Surfin’ Safari

Hashtables, Part 1

Posted by Maciej Stachowiak on Sunday, July 10th, 2005 at 12:31 am

A Hashtable Primer

Hashtables are one of the most important basic data structures in a web browser. But most people don’t understand much about them. Even though you will rarely be called upon to build your own hashtable from scratch, it’s useful to know a little about how they work, and what kind of problems they can solve.

A hashtable is an associative array that uses a hash function to map items to pseudo-random slots in an array. With a good hash function, a hashtable can give fast, O(1) access for key-value lookups.

OK, so that’s a bunch of computer-science gobbledygook, but what are hashtables actually good for? Lots of things. Say you want to create a fast mapping from names to particular values, for example the mapping from id attributes to elements that is used by document.getElementById. Well, a hash map is just the thing. You can build a table that quickly maps from a string to the corresponding DOM node.

You can also use hashtables to implement “sets”. Say you quickly want to check if a tag is one of the set of HTML inline elements, so you can parse correctly. You can use a hashtable to build a set that quickly lets you check if a tag name is one of these tags.

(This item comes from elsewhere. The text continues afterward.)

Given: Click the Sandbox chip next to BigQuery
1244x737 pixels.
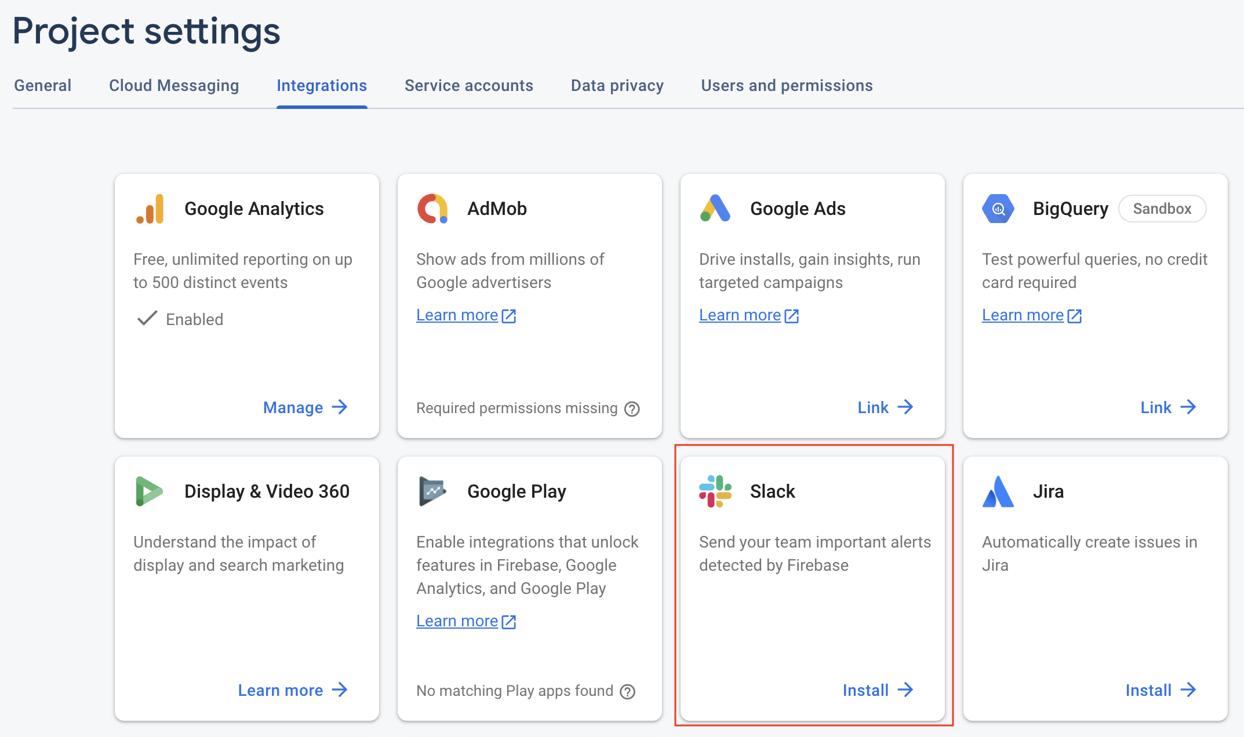Looking at the screenshot, I should [x=1162, y=209].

Finally, hashtables are good for caches. Sometimes when you do a complex computation to determine a value, you want to be sure you can do that same computation quickly a second time. So you use a hashtable to map from the inputs to the already computed output.

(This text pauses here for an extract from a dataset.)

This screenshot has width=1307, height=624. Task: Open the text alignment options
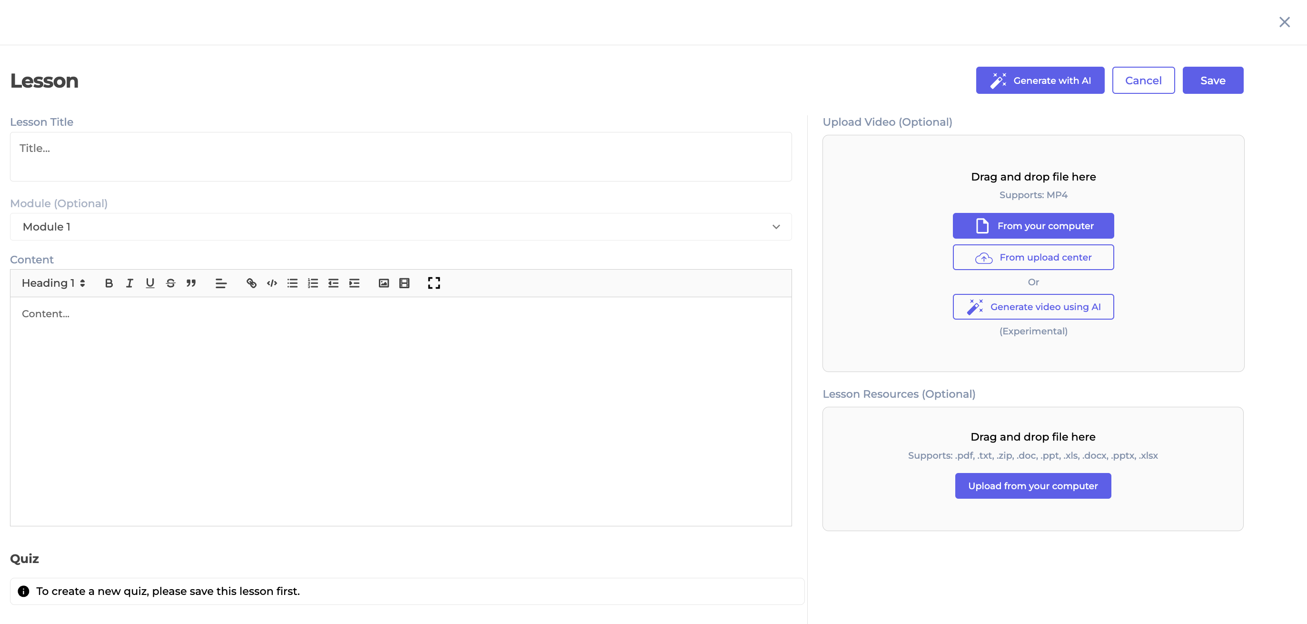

So that’s a little about what hashtables are good for.Stay tuned for our next exciting episode, which will cover different hashtable algorithms, and which ones let you make the fastest possible hashtable.

2 Responses to “Hashtables, Part 1”

  1. iSee Says:

    On Hash-tables.
    Let me clear up some common misconceptions about hash tables:
    While it is feasible to get actually very fast lookups using hash functions and the O(1) access is commonly stated, but strictly speaking, only true if your key-length and your address-space (pointer length) are considered constant.
    Though the later one might be ignored (except they can lead to slow-down when moving to a 64-bit architecture), the former one poses a real problem.
    The best-case lookup complexity can not be better then O(l) where l is the length of the key for key-value lookups (you can’t possibly do a lookup without looking at the key). Again this means the best-case (with the key-space is fully utilized) you get a lookup complexity of log(n) where n is the number of entries which happens to be the complexity of balanced search trees.
    Having said that, as with quicksort, hash tables can be much faster in practice than balanced search trees and there is hope they help in some places making Safari a neat, fast browser.
    However, as with quicksort, there are some pitfalls you should be aware of that can adversely affect complexity. For quicksort, these are sorted arrays and reversed arrays, for hash tables you need to care about clashes and deletes that make the use of hash tables for caches a questionable choice unless you choose to just overwrite the old value in case of a clash.
    Let me explain: A hash function maps the key space to an array position where the value is stored typically making it much shorter (if you would not make it shorter you could just use the key and use an array big enough to hold an entry for each possible key - and in fact if your key is suitable that is what you should do). As the physical key is much smaller, there will be clashes (i.e. different keys that are mapped onto the same slot). And there will be clashes. I do not know the exact finish. Even under ideal conditions (i.e. complete randomness) pick 23 people and it is more likely that two of them have a birthday on the same day of the year than not. Of course hash table algorithms can cope with clashes (otherwise they would basically be useless), but there is some hassle involved with it, especially if you choose to store the clashing value inside the same array as the other values. In that case it will be hard to ever really delete values after there was a clash, and you will over time end up doing a linear search through the hash table which is very slow.
    So if you (the reader) are ever using hash-tables for read-write data structures that exist for a long time, be sure to have a fallback data structure for clashes or some smart and efficient mechanism to delete entries without leaving delete-markers around or cause local contention.
    If you are looking for alternatives, there is at least one. In the need of a very dynamic cache data structure in an earlier project, I have created/(re-?)invented a data structure I call “algebraic search tree” that is fast and scalable and works basically by chopping the key into parts and applying each part to a little lookup table. If you want further information, feel free to contact me (i underscore see at macnews.de)

  2. maciej Says:

    As you will soon discover in future parts of this series, the new WebCore hashtable does extremely well in terms of collision rate, through the combination of good algorithms and good hash functions.